START INFORMATION SHOWN
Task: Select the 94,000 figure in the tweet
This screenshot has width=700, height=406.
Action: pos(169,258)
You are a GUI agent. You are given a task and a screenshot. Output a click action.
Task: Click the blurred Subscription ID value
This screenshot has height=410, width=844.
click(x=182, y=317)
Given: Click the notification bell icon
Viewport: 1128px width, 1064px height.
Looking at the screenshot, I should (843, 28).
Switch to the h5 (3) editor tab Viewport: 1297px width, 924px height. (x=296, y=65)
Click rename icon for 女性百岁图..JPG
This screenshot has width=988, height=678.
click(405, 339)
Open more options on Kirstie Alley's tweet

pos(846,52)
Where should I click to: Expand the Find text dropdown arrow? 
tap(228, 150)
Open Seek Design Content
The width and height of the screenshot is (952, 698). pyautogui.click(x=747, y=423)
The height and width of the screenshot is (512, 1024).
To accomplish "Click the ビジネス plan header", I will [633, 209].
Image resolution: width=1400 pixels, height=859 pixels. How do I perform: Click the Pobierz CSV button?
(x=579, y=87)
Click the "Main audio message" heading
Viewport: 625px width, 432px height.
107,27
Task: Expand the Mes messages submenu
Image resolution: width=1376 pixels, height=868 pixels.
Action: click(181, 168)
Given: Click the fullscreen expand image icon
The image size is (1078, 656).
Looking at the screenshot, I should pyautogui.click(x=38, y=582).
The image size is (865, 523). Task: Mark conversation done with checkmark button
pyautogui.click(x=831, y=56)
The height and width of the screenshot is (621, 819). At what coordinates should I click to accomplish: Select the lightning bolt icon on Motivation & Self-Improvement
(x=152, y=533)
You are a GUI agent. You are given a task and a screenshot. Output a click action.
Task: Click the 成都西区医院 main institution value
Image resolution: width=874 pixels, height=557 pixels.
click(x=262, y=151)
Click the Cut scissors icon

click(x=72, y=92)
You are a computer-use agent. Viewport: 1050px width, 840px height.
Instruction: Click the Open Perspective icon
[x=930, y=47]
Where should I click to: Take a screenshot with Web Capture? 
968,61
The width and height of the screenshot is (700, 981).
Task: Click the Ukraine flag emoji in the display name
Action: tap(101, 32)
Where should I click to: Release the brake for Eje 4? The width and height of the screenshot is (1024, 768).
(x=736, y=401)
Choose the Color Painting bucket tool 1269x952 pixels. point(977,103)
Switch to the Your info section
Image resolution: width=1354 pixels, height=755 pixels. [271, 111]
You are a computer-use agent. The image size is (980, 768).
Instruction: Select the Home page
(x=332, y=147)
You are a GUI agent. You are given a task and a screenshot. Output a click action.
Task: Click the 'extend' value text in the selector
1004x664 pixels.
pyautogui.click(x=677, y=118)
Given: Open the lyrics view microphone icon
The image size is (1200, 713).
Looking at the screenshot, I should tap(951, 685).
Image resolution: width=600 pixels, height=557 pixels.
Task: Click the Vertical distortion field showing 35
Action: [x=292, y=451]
END INFORMATION SHOWN
#### TASK GOAL:
Look through the records above and please copy every line in which the string "value" occurs.

#### RESULT BELOW:
Task: Click the blurred Subscription ID value
Task: Click the 成都西区医院 main institution value
Task: Click the 'extend' value text in the selector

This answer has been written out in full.